-- Challenges --
**A)** Answer these from the hookey post:
(i) What reason did the writer give for missing work?
(ii) About how long is the longest hole at the local course?
(iii) Roughly how many people are on the course at midday?
**B)** Please reproduce a passage from the hookey post word for word, beginning at "I played hookey" and stopping after "good, I thought.".

-- Provided text --

=-=-=

Wednesday, May 11

Hookey

I played hookey from work today, because quite frankly, my job sucks. The reason was 'inflammation in my gums', which isn't entirely untrue but pretty good, I thought.

So on my fabulous day off, I had a lie in and then played a round at my local golf course which isn't really a proper course but moreso a large pitch and putt with the longest hole topping off at around 170 yards. It is a beautiful, immaculately maintained short course open to residents of my uppity municipality. At midday there are about 5 or 6 people slashing and slicing, retirees and the like. I find it interesting how diverse golf is becoming, aside from prodigies like Tiger Woods and Vijay Singh, its average particpants are largely older white guys who have enough money to fork over excesses of 5-6m annual club memberships and 100 per round. Not to mention the background and connections necessary to get into the club in the first place. Anyhow, it is pretty cool to see different people around and as arrogant as that comment is, I have to say it. I mean hell, I'm 'different' but there were never any real restrictions on my playing golf aside from admission to the major private clubs in my vicinity, something I'm not missing at all as I have plenty of semi-private and public clubs to slash and slice in. My point is, its more accessible and the class divide is less obvious. If you want to play, you can and if you are good enough, you'll get noticed. I wonder where the next Tiger or Vijay will come from.

=-=-=

-- Data segment --
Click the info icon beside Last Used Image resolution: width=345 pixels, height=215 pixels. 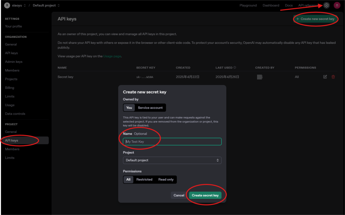click(235, 68)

=-=-=

-- Answers to each task --
**A)**
(i) Inflammation in the gums.
(ii) Around 170 yards.
(iii) About 5 or 6.

**B)**
I played hookey from work today, because quite frankly, my job sucks. The reason was 'inflammation in my gums', which isn't entirely untrue but pretty good, I thought.